A particle in rectilinear motion follows the path s(t) = t^3 − 6t^2 + 9t, where s is in meters, and t is in seconds.

The position of the particle at time t = 0 is s(0):

s(t) = t³ - 6t² + 9t

s(0) = (0)³ - 6(0)² + 9(0) = 0

And the position of the particle at time t = 2 is s(2):

s(2) = (2)³ - 6(2)² + 9(2) = 8 - 24 + 18 = 2

So the average velocity is (s₂ - s₁)/(t₂ - t₁) = [s(2) - s(0)]/(2 - 0) = 2/2 = 1 m/s

The instantaneous velocity is the derivative of the position function. Not knowing where you are in your class (whether you've been taught to use the limit definition to find the instantaneous velocity or if you've been taught the power rule) it's hard to know what method I should address this in.

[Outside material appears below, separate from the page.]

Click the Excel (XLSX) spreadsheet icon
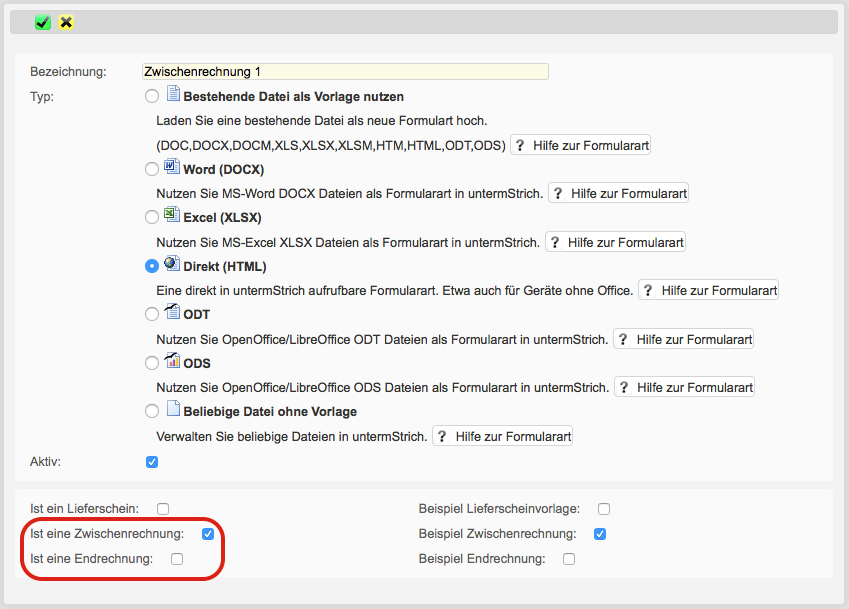171,216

Instantaneous velocity is defined as the limit of [s(t + Δt) - s(t)]/Δt as Δt approaches zero. You can find this by trying smaller and smaller values of Δt near t = 2 like this:

if Δt = 0.1 then s(2.1) = 1.701 so v = (1.701 - 2)/0.1 = -2.99 m/s

if Δt = 0.01 then s(2.01) = 1.970001 so v = (1.970001 - 2)/0.01 = -2.9999 m/s

if Δt = 0.001 then s(2.001) = 1.997000001 so v = (1.997000001 - 2)/0.1 = -2.999999 m/s

So obviously the limit as Δt approaches zero is -3 m/s

Using the power rule, you just take the derivative of s(t) to get s'(t) = 3t² - 12t + 9 and plug in t = 2 and you get the same answer.